In January I spent four days at a favourite Landmark Trust property - a 16th century house, deep in the Welsh countryside, about 3 miles from St Asaph. I realise it was the seventh time I’d stayed there - and also realised that, whenever I go, I do much the same walks and have the same routine.
Perhaps you re-visit places with pleasure? I find this with my own regular walks from the Deanery - I travel the same route up Dinedor Hill - either 5 or 7 miles and I see the same countryside, tread the same paths and yet, strangely, it’s always different - different weather, different seasons, different thoughts in my head. This repetition isn’t something of which we should be ashamed for it’s something which is at the very heart of prayer and worship. Many of us were brought up in a tradition where we repeated by heart - prayers, poems, songs, and the very repetition wove those prayers and poems into our very souls and often, those words come unbidden, in times of uncertainty or crisis.

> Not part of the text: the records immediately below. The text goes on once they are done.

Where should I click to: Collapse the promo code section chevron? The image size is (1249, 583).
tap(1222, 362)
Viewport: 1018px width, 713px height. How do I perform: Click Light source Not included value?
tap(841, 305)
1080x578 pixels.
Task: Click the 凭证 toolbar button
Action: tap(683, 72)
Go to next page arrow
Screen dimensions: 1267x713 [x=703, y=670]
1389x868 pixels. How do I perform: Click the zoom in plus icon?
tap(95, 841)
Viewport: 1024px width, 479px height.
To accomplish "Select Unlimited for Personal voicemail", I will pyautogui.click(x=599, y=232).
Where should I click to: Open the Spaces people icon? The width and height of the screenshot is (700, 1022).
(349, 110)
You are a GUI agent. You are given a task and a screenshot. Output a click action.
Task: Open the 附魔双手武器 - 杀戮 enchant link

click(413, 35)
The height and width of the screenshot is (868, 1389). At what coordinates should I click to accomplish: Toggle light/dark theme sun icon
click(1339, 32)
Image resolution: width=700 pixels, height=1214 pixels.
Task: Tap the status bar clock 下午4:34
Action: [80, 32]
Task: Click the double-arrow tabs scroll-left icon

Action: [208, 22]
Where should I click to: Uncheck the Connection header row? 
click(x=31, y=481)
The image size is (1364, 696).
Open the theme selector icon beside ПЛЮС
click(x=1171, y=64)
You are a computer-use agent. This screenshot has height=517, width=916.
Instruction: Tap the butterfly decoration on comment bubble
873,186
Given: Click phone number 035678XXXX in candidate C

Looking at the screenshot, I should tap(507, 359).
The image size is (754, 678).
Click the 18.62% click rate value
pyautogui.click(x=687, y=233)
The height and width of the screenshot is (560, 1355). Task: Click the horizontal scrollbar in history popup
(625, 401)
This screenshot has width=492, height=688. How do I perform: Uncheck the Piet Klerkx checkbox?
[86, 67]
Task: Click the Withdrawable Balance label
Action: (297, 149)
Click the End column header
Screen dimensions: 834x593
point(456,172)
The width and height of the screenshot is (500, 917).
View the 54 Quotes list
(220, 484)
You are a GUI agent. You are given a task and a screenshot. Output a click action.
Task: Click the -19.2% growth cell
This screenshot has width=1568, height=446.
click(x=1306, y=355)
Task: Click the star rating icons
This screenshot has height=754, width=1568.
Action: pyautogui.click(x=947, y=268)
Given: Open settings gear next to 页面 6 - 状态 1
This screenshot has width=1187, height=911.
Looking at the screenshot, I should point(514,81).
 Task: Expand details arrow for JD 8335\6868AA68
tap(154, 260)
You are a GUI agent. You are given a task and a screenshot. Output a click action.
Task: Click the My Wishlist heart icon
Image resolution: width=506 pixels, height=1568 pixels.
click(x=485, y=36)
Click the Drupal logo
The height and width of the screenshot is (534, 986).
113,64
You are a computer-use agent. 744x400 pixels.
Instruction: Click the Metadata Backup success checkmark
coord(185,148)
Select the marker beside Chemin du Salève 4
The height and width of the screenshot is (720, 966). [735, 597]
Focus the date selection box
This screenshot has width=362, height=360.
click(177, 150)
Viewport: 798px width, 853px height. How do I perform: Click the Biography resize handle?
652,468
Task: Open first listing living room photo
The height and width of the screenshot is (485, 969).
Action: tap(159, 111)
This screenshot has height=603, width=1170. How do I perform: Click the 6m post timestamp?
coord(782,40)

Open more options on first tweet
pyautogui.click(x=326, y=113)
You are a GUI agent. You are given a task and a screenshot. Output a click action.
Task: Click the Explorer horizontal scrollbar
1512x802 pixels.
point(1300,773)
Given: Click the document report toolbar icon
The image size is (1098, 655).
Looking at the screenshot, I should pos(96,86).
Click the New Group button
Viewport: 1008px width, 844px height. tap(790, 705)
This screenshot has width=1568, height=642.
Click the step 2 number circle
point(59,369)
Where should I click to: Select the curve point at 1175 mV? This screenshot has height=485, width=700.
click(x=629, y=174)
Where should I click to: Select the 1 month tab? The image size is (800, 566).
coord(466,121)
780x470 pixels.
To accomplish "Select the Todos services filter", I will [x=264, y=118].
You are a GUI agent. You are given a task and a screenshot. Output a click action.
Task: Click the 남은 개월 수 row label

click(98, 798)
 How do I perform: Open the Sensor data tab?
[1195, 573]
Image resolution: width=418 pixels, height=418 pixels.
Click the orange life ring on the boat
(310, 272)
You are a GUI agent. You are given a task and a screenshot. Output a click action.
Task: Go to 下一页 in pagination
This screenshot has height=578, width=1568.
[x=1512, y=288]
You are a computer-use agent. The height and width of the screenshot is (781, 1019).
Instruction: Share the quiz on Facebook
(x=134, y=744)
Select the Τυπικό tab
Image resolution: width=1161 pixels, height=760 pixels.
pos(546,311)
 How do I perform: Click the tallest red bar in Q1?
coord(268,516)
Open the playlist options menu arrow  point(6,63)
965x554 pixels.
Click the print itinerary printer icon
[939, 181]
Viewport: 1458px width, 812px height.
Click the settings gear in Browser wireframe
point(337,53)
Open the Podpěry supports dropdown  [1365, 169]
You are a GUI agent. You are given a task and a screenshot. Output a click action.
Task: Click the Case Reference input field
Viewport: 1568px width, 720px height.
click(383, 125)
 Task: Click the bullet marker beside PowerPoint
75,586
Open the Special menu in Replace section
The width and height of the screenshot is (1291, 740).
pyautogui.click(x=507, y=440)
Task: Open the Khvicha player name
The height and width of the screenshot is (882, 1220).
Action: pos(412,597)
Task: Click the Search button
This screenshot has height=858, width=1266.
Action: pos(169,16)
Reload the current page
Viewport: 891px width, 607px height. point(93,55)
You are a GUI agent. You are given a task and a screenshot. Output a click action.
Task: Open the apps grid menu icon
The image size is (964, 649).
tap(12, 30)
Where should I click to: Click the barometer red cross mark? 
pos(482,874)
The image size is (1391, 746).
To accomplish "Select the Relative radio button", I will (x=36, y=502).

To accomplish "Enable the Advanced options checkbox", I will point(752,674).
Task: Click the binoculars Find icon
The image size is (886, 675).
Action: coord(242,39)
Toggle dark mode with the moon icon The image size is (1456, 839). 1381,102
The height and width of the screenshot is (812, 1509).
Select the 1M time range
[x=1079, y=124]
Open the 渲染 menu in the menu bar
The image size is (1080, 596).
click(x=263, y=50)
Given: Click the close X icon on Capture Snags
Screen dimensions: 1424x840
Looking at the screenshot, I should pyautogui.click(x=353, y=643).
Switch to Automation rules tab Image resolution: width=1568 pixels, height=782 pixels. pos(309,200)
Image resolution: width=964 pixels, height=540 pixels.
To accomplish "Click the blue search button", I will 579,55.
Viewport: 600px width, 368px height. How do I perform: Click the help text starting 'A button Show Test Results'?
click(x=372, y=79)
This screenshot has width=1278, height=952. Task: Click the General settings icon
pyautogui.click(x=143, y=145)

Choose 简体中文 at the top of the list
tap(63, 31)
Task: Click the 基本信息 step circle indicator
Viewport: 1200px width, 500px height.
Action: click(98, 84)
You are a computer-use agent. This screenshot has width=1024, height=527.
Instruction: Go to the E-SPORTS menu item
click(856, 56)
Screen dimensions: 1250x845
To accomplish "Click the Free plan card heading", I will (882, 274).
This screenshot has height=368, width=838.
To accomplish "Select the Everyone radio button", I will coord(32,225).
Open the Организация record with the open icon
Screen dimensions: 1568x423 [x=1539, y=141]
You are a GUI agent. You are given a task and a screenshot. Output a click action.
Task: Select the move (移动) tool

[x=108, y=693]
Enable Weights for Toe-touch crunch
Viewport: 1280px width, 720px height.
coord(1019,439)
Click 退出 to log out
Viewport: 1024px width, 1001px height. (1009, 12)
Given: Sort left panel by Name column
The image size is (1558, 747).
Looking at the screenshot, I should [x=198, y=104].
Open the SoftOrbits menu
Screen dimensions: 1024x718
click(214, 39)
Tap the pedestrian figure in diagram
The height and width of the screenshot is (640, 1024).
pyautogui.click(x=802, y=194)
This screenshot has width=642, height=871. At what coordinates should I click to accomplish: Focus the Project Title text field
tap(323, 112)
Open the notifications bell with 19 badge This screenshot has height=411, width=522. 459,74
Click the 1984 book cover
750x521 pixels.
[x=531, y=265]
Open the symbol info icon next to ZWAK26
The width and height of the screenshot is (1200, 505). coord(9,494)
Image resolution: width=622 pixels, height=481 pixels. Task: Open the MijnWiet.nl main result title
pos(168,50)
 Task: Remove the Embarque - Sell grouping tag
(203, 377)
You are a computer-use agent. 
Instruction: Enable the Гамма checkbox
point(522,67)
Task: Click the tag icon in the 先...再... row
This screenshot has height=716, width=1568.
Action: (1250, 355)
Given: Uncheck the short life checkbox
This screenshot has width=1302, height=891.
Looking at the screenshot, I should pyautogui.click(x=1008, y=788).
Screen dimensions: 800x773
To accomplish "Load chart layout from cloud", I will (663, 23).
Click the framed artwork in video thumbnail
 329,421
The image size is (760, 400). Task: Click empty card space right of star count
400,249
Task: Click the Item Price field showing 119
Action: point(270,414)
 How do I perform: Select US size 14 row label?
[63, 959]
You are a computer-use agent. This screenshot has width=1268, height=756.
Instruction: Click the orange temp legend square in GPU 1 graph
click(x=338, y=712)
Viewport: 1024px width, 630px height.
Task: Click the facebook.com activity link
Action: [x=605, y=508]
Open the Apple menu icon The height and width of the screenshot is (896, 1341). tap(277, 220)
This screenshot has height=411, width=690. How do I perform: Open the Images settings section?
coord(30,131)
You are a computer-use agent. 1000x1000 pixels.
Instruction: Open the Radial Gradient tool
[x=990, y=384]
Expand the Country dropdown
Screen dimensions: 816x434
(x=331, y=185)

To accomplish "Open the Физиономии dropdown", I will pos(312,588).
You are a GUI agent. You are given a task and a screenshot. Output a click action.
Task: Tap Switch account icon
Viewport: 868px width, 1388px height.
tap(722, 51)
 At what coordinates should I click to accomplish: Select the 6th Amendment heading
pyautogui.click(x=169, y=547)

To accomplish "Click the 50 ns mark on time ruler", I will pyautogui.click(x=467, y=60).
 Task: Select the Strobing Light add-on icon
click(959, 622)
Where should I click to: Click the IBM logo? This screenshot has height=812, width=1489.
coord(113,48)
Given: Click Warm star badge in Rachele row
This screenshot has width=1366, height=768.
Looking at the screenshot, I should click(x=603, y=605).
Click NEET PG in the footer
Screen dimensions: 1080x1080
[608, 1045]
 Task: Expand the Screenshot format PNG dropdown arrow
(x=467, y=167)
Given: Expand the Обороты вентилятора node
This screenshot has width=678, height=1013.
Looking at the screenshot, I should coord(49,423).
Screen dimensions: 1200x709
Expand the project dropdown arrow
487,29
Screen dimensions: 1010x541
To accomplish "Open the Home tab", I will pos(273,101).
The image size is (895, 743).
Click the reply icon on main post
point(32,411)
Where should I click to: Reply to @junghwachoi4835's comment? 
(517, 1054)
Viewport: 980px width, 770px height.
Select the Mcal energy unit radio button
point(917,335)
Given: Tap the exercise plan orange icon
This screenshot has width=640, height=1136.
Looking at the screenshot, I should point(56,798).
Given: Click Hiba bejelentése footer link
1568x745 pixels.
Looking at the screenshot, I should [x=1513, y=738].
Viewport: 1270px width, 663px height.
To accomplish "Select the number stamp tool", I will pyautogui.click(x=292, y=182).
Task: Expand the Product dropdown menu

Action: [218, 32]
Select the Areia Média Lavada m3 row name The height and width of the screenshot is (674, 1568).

Many spiritual traditions remind us of the importance of doing things again and again and not tiring of them. And in a world where we’re encouraged always to be doing something ‘new’, it can be a real liberation to be told that ‘repetition is ok’. And it’s not just me who thinks this! I like these words by Archbishop Robert Runcie, when he speaks of ‘the ordinary’ as something to celebrate and cherish:
The world of the stay-at-homes is smaller than that of the traveller, but perhaps they see more deeply into it and gain a wisdom as valuable as the broadening of the mind, which is said to be the result of travel. Each of us, whether a traveller or a stay-at- home, needs a still centre where we sense the things that hold life together. The world needs its innovators and pioneers, relishing new challenges and opportunities, even stimulated by uncertainty. But it needs also its stabilisers, the people who keep us rooted, the home-makers and home-builders.
God is leading us always into new ways, but he is also the stabilizer, holding us secure in his love.
Let these words encourage us, when we feel we may be in a rut or a groove - we may be - but often those routines can be entirely positive and life-giving!